A messy experiment that changed how I think about AI code analysis

Perceived Contribution of the Technique

  • Many find the core idea useful: pre-structure the codebase, add higher-level context, and then have the LLM reason about code like a more experienced reviewer.
  • Several note this mirrors how good human reviewers triage: understand architecture and impact first, then inspect details.
  • Some see it as an example of “domain-specific chain-of-thought” prompting applied to code analysis.

Prompting, Planning, and Agentic Workflows

  • Multiple commenters already ask models to “plan first, code later” and explicitly forbid code generation until an architecture or approach is agreed.
  • Existing tools (AI IDEs, coding agents, code search systems) already implement variants of:
    • Architecture discussion / project mapping
    • Context gathering via code search and call graphs
    • Multi-file editing, build/test/deploy loops

Context, Structure, and Transformer Behavior

  • Strong agreement that more and better-curated context dramatically improves LLM outputs.

▶ [Exercise description]: Extend the summary of the discussion about AI code analysis, picking up right after its last point on curated context.

▶ [Given information]:
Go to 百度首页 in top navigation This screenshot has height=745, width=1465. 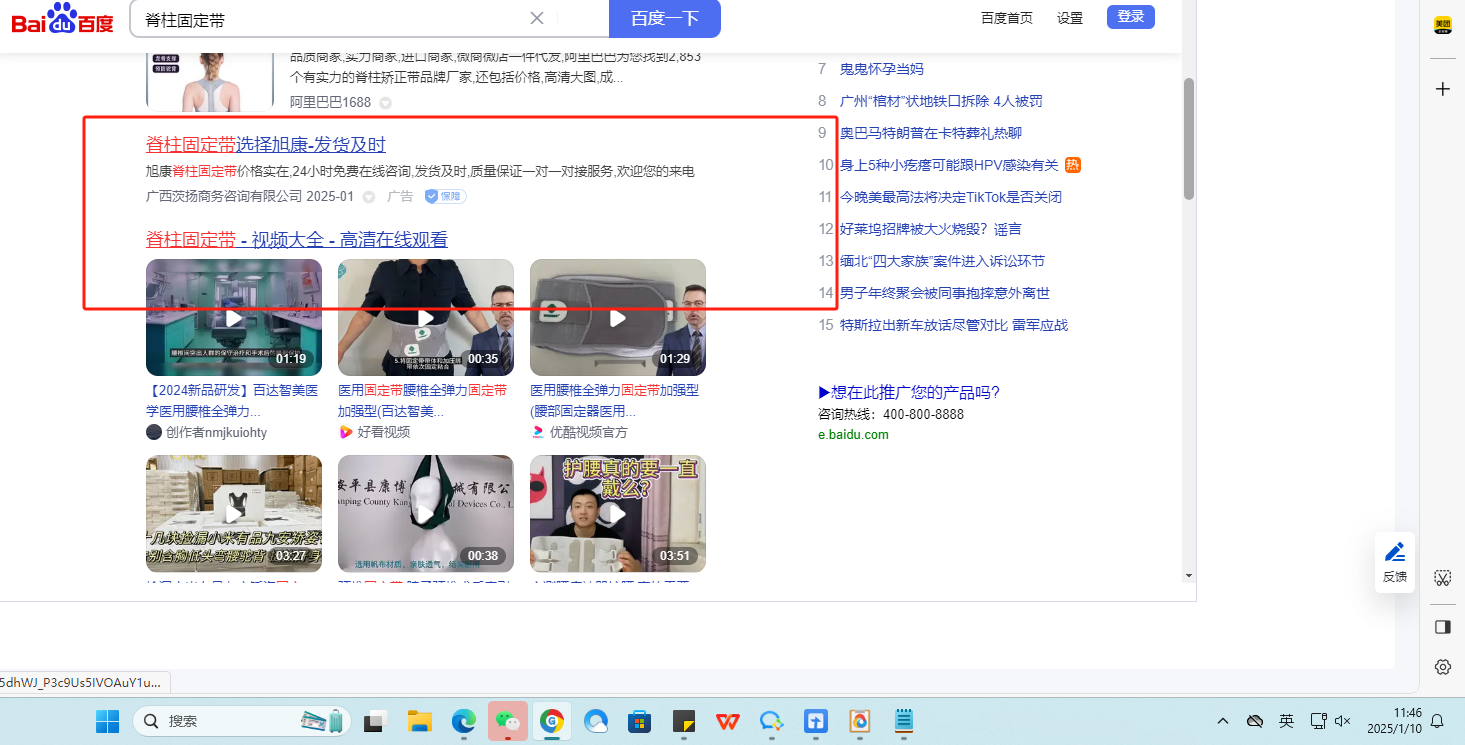1006,18
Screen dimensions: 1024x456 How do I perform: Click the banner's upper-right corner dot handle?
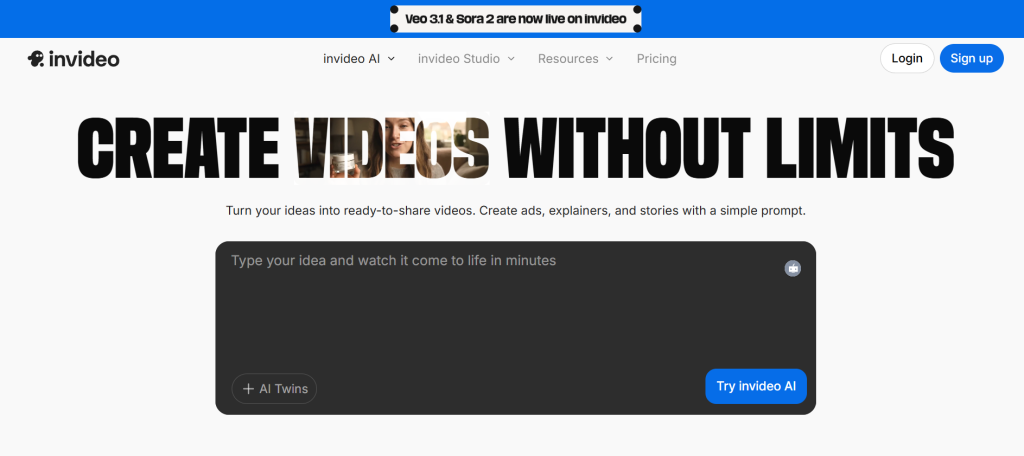click(x=637, y=10)
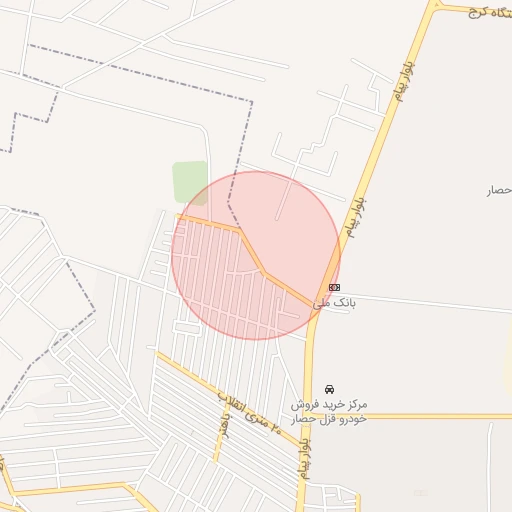Click the car dealership car icon

click(329, 389)
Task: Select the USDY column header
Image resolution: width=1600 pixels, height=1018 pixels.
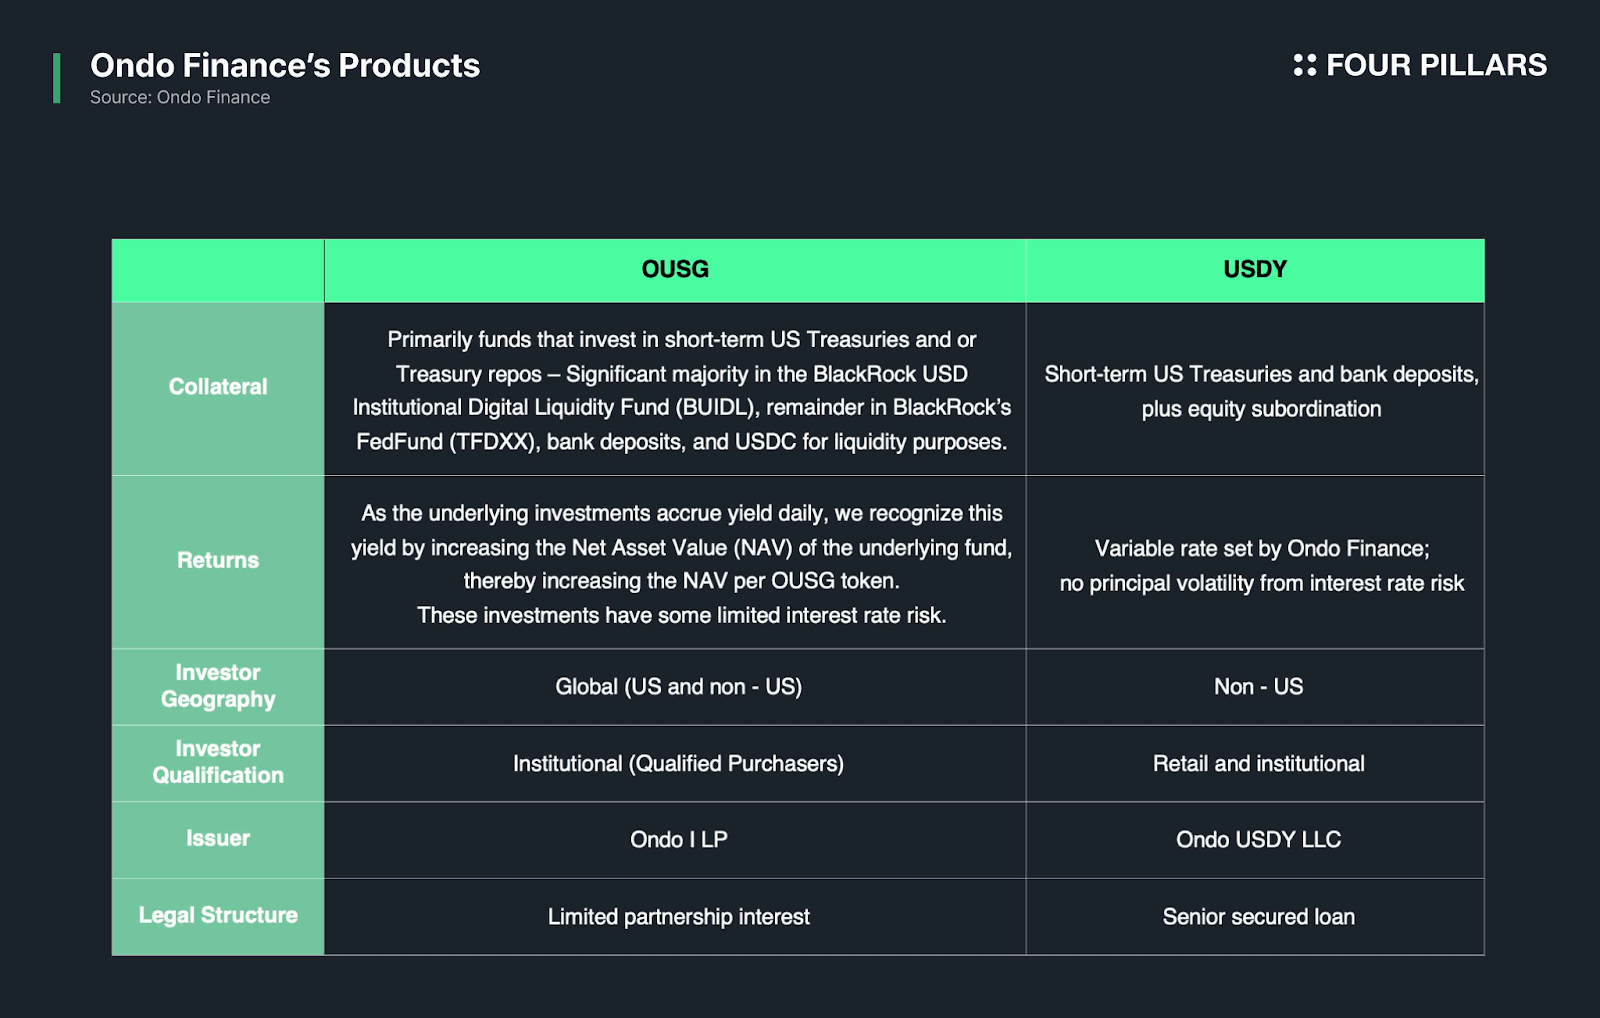Action: (1255, 269)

▶ [Exercise result]:
  • Some push back on “context first” language, arguing transformers see the whole window at once; others respond that ordering and scaffolding still influence behavior via prompting.

Skepticism: Missing Details, Evaluation, and Hype

  • Key functions in the article (file grouping, context extraction) are omitted, leading to accusations of “jazz hands” and hidden “secret sauce.”
  • Repeated calls for:
    • Actual source code, not just narratives
    • Benchmarks on diverse, realistic codebases and PRs
    • Metrics for correctness and significance, not just impressive anecdotes
  • Several see the tone as marketing-adjacent, typical of AI-hype content.

Junior vs Senior Analogy and Anthropomorphism

  • Heated debate over the claim that juniors read code linearly; some say this matches their early experience, others call it unrealistic and condescending.
  • The text was edited mid-thread, prompting questions about narrative reliability.
  • Many dislike anthropomorphizing AI as a “senior developer,” seeing it as misleading framing.

Real-World Use of Coding Assistants

  • Some report substantial productivity gains using tools like AI IDEs and agents for:
    • Boilerplate, stories, tests, localization, and documentation
    • Large-scale but low-conceptual work across many files
  • Others emphasize that such output still needs human review and often contains duplication or suboptimal patterns.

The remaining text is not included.